Best Picture - "Whitewater!" the action-adventure epic starring the husband-and-wife team of Bill and Hillary Clinton as a couple who try and shoot the infamous Washington rapids in a canoe, but tip over and hit their heads on a rock.
Best Portrayal of a Rock - Jim Leach.
Best Performance in a Non-Supporting Role - Sen. Bob Dole for his work as the vampire in the horror film "Watergate II: The Revenge Begins."
Best Achievement in Martial Arts by an Ice Skater - Tonya Harding, for her starring role in the classic whodunit "Triple Klutz."
Best Portrayal of a Knucklehead - Bobby Knight, as the shin-kicking, head- butting, crowd-baiting educator in the screwball comedy "Pride of the Hoosiers."
Best Performance by a Billionaire with a Bad Haircut - Ross Perot, for his role as the auctioneer in the science fiction thriller "The Next Sucking Sound You Hear . . . "
Best Achievement in Sound - To Al Gore for shutting up Perot.
Best Performance in a Multiple Role - To Rush Limbaugh for his brilliant, simultaneous portrayals of the Scarecrow, the Tin Man and the Cowardly Lion, creatures without a head, a heart or courage, respectively, in the musical ''Wizard of Scuzz."
Best Achievement in Special Effects - To Michael Gartner, former chief of ''NBC News," who, in his docudrama "Fired!" showed that a GM truck can blow up in a crash, provided you put an incendiary device near its gas tank.
Best Achievement in a Documentary Short - To Lorena Bobbitt for her work in ''Beyond Safe Sex."
Best Actress - Hillary Clinton for her heart-rending portrayal of the corporate lawyer who yearns for privacy in the remake of the Greta Garbo classic "I Vant to be Alone and Powerful and Rich."
Best Original Screenplay - To Aldrich Ames for his script of the hilarious comedy "Naked Gun: the CIA Version."
Best Performance in a Cross-Dressing Role - To Alfonse D'Amato for his impersonation of an ethical senator in the political drama "Gotcha!"
I woke up about then. Tom Hanks was delivering his eloquent and moving speech in acceptance of the best actor award for the AIDS drama, ''Philadelphia." Then Spielberg took everything else.

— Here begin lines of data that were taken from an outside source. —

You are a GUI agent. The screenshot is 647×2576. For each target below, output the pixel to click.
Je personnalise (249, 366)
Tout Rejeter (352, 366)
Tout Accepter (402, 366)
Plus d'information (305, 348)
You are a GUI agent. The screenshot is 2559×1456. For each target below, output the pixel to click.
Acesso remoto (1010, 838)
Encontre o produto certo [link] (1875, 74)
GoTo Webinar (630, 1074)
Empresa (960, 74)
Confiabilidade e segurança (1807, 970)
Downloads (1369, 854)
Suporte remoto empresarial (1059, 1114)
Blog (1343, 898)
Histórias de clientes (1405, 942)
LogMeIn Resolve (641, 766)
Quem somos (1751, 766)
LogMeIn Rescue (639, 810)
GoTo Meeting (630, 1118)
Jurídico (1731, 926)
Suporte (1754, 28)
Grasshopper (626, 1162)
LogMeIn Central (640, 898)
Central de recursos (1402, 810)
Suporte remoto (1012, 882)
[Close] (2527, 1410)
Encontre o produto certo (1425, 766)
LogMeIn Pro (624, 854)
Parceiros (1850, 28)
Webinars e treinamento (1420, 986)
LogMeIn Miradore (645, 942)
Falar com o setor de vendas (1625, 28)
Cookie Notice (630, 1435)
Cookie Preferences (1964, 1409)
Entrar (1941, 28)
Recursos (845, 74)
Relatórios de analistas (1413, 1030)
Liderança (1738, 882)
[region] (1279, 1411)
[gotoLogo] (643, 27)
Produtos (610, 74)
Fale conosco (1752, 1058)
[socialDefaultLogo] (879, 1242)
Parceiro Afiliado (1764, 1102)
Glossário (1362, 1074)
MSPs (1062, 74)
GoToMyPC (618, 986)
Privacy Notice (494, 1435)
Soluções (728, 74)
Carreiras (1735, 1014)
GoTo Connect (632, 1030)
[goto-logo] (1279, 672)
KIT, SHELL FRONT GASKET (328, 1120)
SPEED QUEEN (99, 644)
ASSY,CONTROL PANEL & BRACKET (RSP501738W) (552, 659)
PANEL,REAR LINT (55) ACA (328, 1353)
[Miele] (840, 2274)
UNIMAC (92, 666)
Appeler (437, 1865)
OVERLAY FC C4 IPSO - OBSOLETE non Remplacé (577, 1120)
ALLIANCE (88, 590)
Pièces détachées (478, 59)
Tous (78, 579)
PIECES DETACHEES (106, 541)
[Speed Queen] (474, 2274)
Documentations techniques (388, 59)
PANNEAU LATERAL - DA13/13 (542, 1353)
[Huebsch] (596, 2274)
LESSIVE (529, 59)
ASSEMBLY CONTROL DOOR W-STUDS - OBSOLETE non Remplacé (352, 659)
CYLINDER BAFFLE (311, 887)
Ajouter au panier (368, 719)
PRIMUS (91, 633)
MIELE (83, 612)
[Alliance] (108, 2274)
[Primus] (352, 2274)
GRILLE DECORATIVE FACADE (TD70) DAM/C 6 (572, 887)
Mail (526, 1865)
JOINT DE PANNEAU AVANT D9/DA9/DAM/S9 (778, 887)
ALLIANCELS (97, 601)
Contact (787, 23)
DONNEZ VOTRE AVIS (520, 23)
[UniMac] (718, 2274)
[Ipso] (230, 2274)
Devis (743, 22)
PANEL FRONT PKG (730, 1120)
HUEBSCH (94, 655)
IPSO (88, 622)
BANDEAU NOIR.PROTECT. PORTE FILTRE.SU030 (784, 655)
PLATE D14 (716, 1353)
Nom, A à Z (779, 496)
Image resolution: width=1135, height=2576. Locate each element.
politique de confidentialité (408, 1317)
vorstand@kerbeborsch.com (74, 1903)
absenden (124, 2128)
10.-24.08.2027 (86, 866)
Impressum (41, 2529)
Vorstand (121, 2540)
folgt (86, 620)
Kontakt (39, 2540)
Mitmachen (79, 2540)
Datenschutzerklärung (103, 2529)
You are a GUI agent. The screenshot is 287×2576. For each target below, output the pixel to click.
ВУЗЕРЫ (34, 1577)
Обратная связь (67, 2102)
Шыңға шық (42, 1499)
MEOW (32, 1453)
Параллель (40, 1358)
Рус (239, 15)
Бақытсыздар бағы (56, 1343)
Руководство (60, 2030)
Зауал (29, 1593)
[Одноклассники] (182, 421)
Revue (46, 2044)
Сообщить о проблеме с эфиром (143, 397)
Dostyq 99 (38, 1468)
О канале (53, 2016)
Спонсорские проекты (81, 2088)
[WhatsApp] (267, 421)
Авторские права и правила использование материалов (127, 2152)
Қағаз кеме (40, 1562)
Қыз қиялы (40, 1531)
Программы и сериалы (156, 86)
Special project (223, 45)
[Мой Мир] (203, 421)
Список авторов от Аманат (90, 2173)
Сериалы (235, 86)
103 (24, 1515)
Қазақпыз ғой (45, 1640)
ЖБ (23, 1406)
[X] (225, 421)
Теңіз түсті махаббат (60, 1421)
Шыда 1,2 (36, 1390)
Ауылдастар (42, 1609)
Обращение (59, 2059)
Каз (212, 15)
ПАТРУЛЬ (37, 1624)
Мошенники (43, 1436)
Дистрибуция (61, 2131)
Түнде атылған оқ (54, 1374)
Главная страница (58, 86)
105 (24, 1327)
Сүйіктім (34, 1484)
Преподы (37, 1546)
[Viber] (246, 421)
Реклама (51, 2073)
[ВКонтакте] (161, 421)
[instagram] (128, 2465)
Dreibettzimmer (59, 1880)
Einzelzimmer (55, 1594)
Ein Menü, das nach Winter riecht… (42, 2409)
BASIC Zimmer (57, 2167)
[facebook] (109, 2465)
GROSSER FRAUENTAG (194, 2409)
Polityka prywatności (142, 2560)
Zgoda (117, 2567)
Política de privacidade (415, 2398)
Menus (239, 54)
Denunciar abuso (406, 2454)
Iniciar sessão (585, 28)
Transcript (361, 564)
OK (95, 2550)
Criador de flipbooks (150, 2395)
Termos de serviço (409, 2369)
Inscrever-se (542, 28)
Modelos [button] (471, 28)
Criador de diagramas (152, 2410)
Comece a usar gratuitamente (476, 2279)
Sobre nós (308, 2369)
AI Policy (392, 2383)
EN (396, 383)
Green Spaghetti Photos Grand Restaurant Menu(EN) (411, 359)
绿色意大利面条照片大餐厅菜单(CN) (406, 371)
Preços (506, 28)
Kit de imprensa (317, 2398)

Well, why not? Steven Spielberg owns the world. In a single year, he made the most successful film of all time, "Jurassic Park," and one of the best- reviewed, "Schindler's List." It's as though Robert Waller had followed ''The Bridges of Madison County" with "War and Peace."
Oddly enough, it is Spielberg who holds an option on the screen rights to ''Bridges." How he scales back to a lyric romance after pumping out those other two blockbusters is beyond me, but if anyone can do it, he can.
I thought the awards, which are one of those unifying experiences that bind us together as a nation - like the Super Bowl and the flu - were pretty tame this year, what I saw of them.
No one made a particular fool of him or herself. There were moments when it even achieved class, an Oscar first.
Which made it kind of dull, though. It is, after all, an exercise in self- congratulation and it can get cloying at times. I like it better when somebody makes a protest or does pushups.
If my fantasy awards had been for real, Al D'Amato would have done something startling. Tell the truth, maybe.